- **Extract**:
══════════

Our medical policies are designed for informational purposes only and are not an authorization, or an explanation of benefits, or a contract.  Receipt of benefits is subject to satisfaction of all terms and conditions of the coverage.  Medical technology is constantly changing, and we reserve the right to review and update our policies periodically.

 


 

Description

Intracavitary balloon catheter brain brachytherapy is an approach to localized radiation therapy delivered with an inflatable balloon catheter in the treatment of malignant brain lesions.

Background

Intracavitary Balloon Catheter Brain Brachytherapy

Intracavitary balloon catheter brain brachytherapy is localized radiation therapy in the brain that requires placement of an inflatable balloon catheter in the surgical cavity, before closing the craniotomy of a resection, to remove or debulk a malignant brain mass. A radiation source is then placed in the balloon to expose surrounding brain tissue to radiation, either continuously or in a series of brief treatments. After the patient completes therapy, the radiation source is permanently removed and the balloon catheter is surgically explanted.

At present, the GliaSite® Radiation Therapy System (GliaSite® RTS; IsoRay Medical, Inc,) is the only device marketed in the U.S. for intracavitary balloon catheter brachytherapy in the brain. It includes a catheter tray with a double balloon catheter and accessories used for implantation of an aqueous saline solution of molecularly bound radioactive iodine (sodium 3 [I-125] iodo-4-hydroxybenzenesulfonate; Iotrex™) as the radiation source; and an access tray with items used for afterloading and retrieving the radioactive material. One to 3 weeks after resection and balloon implantation, the Iotrex™ solution is loaded through a subcutaneous port and left in for 3 to 6 days. Prescribed radiation doses are usually 40–60 Gy measured at 0.5–1.0 cm from the balloon surface. This procedure has been performed on an inpatient basis; however, feasibility of outpatient GliaSite® RTS implantation has been explored. (1) The GliaSite® RTS received 510(k) marketing clearance from the U.S. Food and Drug Administration (FDA) in 2001, as substantially equivalent to separately marketed ventricular reservoirs and catheters, manual radionuclide applicator systems, and radionuclide sources. In 2011, the modified GliaSite® RTS received 510(k) marketing clearance.

══════════

How does the policy text on intracavitary balloon catheter brain brachytherapy continue after its final sentence? Write the next part.

Saved data entries
══════════

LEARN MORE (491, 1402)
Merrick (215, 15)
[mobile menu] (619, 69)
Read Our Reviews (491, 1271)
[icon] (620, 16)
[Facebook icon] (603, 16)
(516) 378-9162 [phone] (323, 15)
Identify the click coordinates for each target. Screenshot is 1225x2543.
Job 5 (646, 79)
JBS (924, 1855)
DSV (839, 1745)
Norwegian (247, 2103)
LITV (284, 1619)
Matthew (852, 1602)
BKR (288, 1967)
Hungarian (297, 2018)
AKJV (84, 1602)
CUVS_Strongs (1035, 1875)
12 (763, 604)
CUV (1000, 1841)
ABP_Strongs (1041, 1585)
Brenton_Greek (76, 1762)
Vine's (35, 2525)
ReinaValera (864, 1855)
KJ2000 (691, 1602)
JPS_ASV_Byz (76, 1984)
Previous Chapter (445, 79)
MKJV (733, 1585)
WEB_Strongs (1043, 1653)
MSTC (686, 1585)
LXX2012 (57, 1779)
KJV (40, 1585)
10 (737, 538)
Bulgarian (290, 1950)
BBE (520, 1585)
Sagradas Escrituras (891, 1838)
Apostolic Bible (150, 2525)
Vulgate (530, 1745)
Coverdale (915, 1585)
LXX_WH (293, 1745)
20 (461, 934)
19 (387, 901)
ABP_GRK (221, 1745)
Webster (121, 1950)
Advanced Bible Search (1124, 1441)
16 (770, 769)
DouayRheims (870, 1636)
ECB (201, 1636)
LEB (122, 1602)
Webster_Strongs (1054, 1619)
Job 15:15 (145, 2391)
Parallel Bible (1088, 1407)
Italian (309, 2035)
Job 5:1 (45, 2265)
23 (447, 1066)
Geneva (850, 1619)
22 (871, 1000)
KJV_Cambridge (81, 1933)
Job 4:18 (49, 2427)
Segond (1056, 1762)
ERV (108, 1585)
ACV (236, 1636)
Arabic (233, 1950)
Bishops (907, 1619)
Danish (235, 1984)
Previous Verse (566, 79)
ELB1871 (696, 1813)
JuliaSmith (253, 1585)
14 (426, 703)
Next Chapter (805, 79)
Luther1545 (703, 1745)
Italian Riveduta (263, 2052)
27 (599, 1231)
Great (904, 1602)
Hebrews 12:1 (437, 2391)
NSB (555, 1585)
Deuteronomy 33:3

══════════

- **Response**:
Malignant Gliomas

Diffuse fibrillary astrocytoma is the most common glial brain tumor in adults. It is classified histologically into 3 grades: grade II astrocytoma, grade III anaplastic astrocytoma, and grade IV glioblastoma multiforme (GBM). Oligodendrogliomas (ODGs) are diffuse neoplasms closely related to diffuse fibrillary astrocytomas clinically and biologically. However, these tumors generally have better prognoses than diffuse astrocytomas, with mean survival times of 10 years versus 2 to 3 years. Also, ODGs apparently are more chemosensitive than astrocytomas. GBM, the most aggressive and chemoresistant astrocytoma, has survival times of less than 2 years for most patients.

Treatment of primary brain tumors begins with surgery with curative intent or optimal tumor debulking, usually followed by radiation therapy and/or chemotherapy. Survival after chemoradiotherapy largely depends on the extent of residual tumor after surgery. Therefore, tumors arising in the midline, basal ganglia, or corpus callosum or those arising in the eloquent speech or motor areas of the cortex have a particularly poor outcome, since they typically cannot be extensively resected. Recurrence is common after surgery for malignant gliomas, even if followed by chemoradiotherapy, because the tumors are usually diffusely infiltrating and develop resistance to chemotherapy; also, neurotoxicity limits cumulative doses of whole-brain radiation. Chemotherapy regimens for gliomas usually rely on nitrosourea alkylating agents (carmustine or lomustine), temozolomide, procarbazine, vincristine, and platinum-based agents. The most common regimen combines procarbazine, lomustine (also known as CCNU), vincristine (PCV) and single or multi-agent therapy with temozolomide. A biodegradable polymer wafer impregnated with carmustine (Gliadel®; Guilford Pharmaceuticals, Inc.) also can be implanted into the surgical cavity as an adjunct to surgery and radiation. It is indicated for newly diagnosed high-grade malignant glioma and for recurrent GBM.

Brain Metastasis from Other Primary Malignancies

Intracranial metastases are a frequent occurrence seen at autopsy in 10–30% of deaths from cancer. Lung cancer is the most common source of brain metastasis (relative prevalence, 48%), followed by breast cancer (15%), unknown primary (12%), melanoma (9%), and colon cancer (5%).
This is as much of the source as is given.